Later, in my 2003 play on slavery in Rhode island, I wrote a huge spoken word piece on the 1824 Hardscrabble Riot, a white against Black riot in the Black hamlet of Hardscrabble, located near the RI State House, before the State House was built. That poem was publicly read a few times. Then, in 2004, at the National Black Agenda Convention convened by Senator Bill Owens at Roxbury College, I performed one of my poems on slavery in Rhode Island preceding the main talk by Reverend Louis Farrakhan. I have read poems of refugees for the Refugee Dream Center’s Annual International Refugee Day in Providence. In 2017, I enjoyed reading Sonia Sanchez, Joy Harjo and other activist works in Joyce Katzberg’s Pete Seeger’s Birthday Celebration at Lily Pads. My last reading was in 2019 at Listening Tree Coop in Chepachet “Politics of the Moment” where I read as usual poems on anti-war, racism, justice, immigration, environment, poems by classic & modern poets, and one of my own, which is included here. I have fewer poems than I should have. I have lots of notes, but one never stops evolving in the understanding of effective word weaving, so I now find it easier to express succinctly. 

I must add that since I am primarily an actress, SAG_AFTRA and Equity, which adds drama to my poetry readings, and therefore, I must tell you when I became aware of acting. 

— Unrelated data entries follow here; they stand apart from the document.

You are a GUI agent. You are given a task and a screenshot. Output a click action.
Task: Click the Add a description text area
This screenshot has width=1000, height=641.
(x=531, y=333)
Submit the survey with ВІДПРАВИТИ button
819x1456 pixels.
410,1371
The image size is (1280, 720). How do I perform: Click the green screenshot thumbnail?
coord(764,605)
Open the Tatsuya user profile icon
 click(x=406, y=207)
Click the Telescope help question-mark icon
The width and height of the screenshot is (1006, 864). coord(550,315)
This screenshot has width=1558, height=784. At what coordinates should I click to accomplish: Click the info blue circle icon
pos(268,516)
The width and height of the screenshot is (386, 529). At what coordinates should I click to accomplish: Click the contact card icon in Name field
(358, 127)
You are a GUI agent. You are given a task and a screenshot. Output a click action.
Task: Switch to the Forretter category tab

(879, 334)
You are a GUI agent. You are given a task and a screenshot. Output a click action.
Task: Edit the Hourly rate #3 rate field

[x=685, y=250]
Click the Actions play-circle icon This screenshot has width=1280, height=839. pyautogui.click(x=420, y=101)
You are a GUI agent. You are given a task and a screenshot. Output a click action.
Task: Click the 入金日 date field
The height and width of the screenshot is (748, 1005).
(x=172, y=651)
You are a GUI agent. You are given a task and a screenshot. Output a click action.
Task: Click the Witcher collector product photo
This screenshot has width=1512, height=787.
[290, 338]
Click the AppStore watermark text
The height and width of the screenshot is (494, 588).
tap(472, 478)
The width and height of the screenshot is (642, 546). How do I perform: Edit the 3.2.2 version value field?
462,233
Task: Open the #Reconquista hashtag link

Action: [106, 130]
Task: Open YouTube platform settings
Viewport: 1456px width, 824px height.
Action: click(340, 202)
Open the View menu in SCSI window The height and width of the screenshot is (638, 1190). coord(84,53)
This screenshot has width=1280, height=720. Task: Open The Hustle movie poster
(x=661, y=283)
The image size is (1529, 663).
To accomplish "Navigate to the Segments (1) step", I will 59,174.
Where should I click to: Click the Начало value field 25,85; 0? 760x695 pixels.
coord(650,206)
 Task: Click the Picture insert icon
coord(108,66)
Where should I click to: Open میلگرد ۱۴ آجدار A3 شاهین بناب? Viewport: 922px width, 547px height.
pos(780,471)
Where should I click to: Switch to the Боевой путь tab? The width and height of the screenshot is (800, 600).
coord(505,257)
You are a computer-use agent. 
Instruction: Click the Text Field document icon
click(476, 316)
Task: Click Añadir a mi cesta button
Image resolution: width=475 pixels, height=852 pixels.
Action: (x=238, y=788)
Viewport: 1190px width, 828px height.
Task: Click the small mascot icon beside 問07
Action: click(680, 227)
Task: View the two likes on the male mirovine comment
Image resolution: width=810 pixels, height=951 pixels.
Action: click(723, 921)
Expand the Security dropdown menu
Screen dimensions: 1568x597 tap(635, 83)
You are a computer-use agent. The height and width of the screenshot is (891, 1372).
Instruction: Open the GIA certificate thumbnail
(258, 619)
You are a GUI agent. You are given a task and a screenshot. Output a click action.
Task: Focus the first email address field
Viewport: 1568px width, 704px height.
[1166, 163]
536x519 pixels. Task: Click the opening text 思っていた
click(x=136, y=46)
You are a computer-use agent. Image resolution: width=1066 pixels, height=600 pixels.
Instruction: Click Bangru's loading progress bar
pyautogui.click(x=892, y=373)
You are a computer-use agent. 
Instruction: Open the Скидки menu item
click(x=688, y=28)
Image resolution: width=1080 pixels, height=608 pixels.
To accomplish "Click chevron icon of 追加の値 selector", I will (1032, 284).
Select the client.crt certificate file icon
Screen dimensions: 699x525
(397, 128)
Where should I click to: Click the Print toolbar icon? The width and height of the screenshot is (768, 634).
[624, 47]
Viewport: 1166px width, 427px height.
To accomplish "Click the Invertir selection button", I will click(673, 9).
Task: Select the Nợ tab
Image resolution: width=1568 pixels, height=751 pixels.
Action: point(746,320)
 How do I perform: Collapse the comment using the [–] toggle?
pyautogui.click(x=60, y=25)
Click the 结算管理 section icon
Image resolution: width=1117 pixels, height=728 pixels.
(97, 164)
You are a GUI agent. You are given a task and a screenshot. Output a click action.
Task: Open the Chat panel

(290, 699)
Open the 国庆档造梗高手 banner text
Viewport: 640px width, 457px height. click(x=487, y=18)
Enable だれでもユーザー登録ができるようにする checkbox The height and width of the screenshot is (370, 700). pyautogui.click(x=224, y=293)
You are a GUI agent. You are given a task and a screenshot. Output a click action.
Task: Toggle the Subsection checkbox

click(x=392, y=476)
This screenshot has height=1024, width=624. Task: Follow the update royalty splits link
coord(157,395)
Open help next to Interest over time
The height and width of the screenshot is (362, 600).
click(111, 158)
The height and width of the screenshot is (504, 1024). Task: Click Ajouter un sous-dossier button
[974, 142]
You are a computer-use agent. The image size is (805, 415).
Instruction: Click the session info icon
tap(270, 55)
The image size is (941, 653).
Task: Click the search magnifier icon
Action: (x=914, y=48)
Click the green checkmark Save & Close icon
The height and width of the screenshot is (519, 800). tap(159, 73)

I fell in love with acting around 1949 in a French convent boarding school in Woonsocket, no longer there. Couvent de Jesus Marie—St. Clare’s school. At nine years old, in my first semester there, for the Christmas play, I played the piano, the marimba, the glockenspiel. I also played a little African boy who visits the newborn baby Jesus and delivered a monologue in French. Then, in 1954, when I was 13, I saw a movie Carmen Jones. Starring Dorothy Dandridge and Harry Belafonte, it is a sensational Black version of Bizet’s opera Carmen. Watching them act, I thought, “I can do that.” Later, interesting note on my 4th grade costume as the African boy that I played in that boarding school Christmas show: a black beret, a pea coat and red plaid slacks. In the 1972 on a national tour of the Negro Ensemble Company’s Tony winning play River Niger, I played ‘Gail,’ the girl in the revolutionary gang. I wore a black beret, a pea coat and red plaid slacks!